Our research focus is on liver epithelial cell biology, with an emphasis on the role and regulation of non-coding RNA genes in the pathogenesis of liver and biliary tract cancers.
A current area of emphasis is the study of cellular and molecular mechanisms by which dysregulation of cell survival signaling pathways contributes to disease pathogenesis in hepatobiliary cancers.
An overall goal of the laboratory is to understand and to exploit the knowledge of these mechanisms to develop effective therapies for these cancers.
The laboratory focuses on the fundamental mechanisms resulting in modulation of expression of genes involved in tumor behavior, and in particular the role of non-coding RNA in these processes.

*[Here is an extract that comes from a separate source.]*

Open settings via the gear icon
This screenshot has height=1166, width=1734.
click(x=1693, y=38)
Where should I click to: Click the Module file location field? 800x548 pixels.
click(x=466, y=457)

Areas of ongoing research include the study of the role of specific non-coding RNA in the pathogenesis and behavior of liver and biliary tract cancers, and to the relationship of these RNA genes to cell signaling processes involved in tumor cell behavior. Our group has recently identified and cloned novel long non-coding RNA genes involved in liver cancers; and was the first to identify a role for microRNAs in chemotherapeutic responses. We currently are evaluating how these discoveries may be used to improve treatments for these cancers.
Inflammation and cancer
The laboratory is interested in understanding the mechanisms by which chronic inflammation promotes carcinogenesis of the biliary tract.

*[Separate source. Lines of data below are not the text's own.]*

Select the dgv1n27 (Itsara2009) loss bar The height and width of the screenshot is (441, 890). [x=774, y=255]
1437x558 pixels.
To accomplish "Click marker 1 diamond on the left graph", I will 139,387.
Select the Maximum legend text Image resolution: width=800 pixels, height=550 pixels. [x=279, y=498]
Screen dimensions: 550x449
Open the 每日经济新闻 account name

An NIH-funded project studies the cellular processes by which inflammatory cytokines such as Interleukin-6 can foster tumor formation and growth in the liver by altering gene expression or modulating cell responses that enable malignant transformation.
The group has made several important observations of cytokine dependent signaling mechanisms and gene expression involved in tumorigenesis. Ongoing efforts are focused on evaluation of therapeutic strategies based on targeting these mechanisms.